*TASK PROMPT*
Under this line is a listing; return exactly the lines starting at the one with "Screen dimensions: 922x482" and running down to the one with "Click the download icon for 7.mp4", and leave out its pictures.

*TASK INPUT*
--------------------------------------------------

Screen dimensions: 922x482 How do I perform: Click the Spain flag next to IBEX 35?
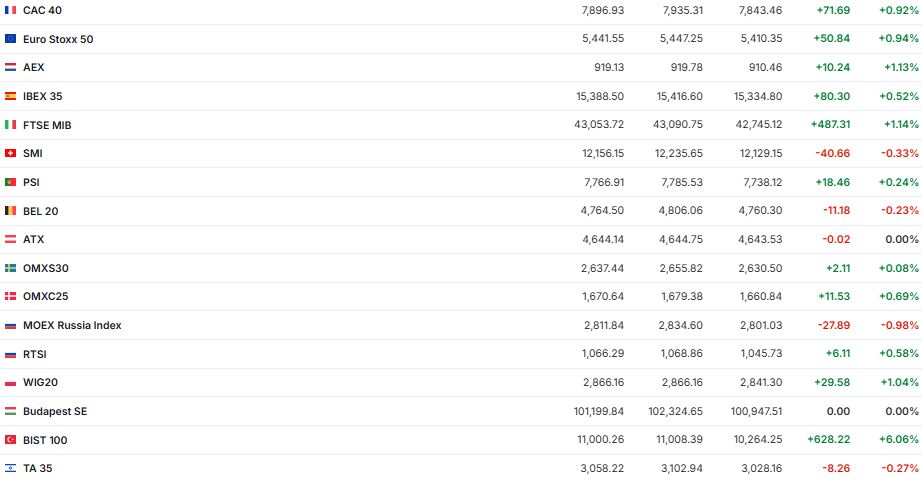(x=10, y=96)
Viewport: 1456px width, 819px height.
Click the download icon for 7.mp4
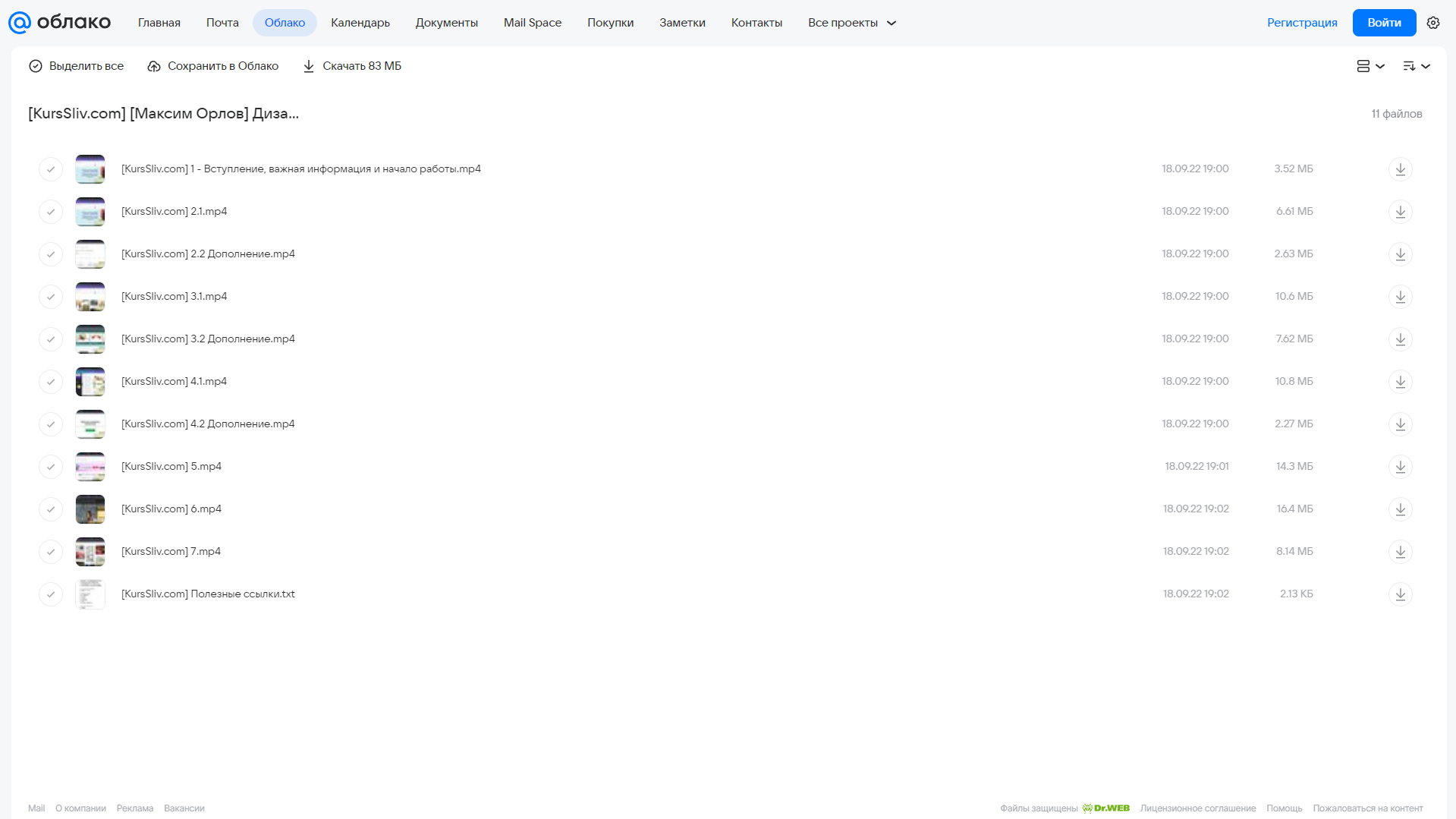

--------------------------------------------------

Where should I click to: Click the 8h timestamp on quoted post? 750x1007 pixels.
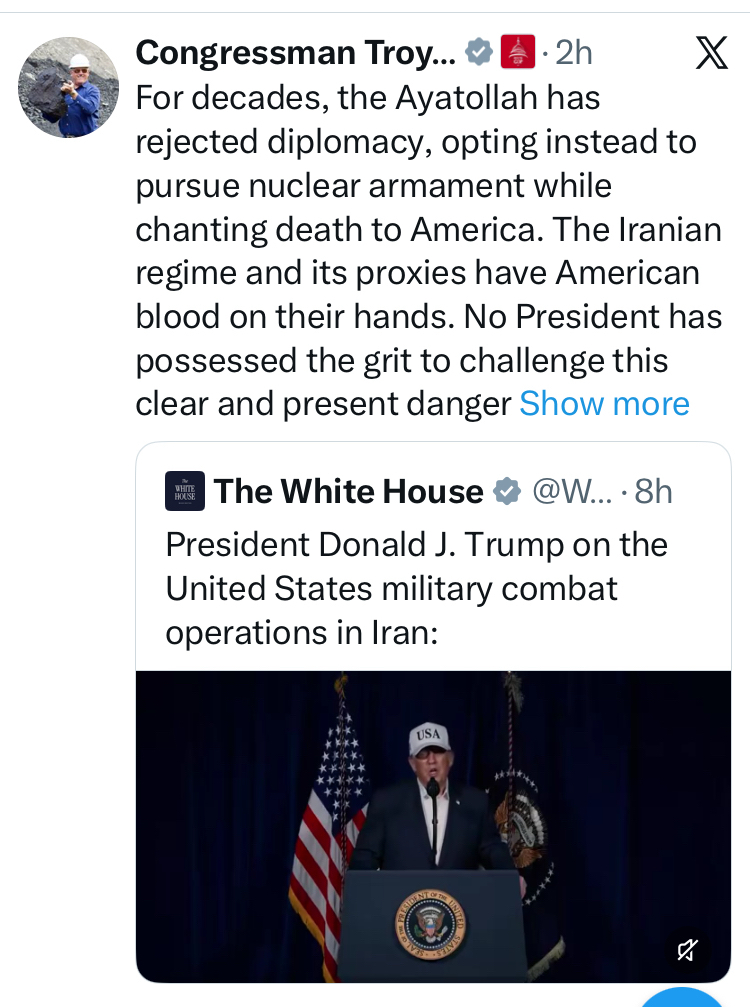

--------------------------------------------------

*ANSWER SECTION*
Screen dimensions: 922x482 How do I perform: Click the Spain flag next to IBEX 35?
(x=10, y=96)
Viewport: 1456px width, 819px height.
Click the download icon for 7.mp4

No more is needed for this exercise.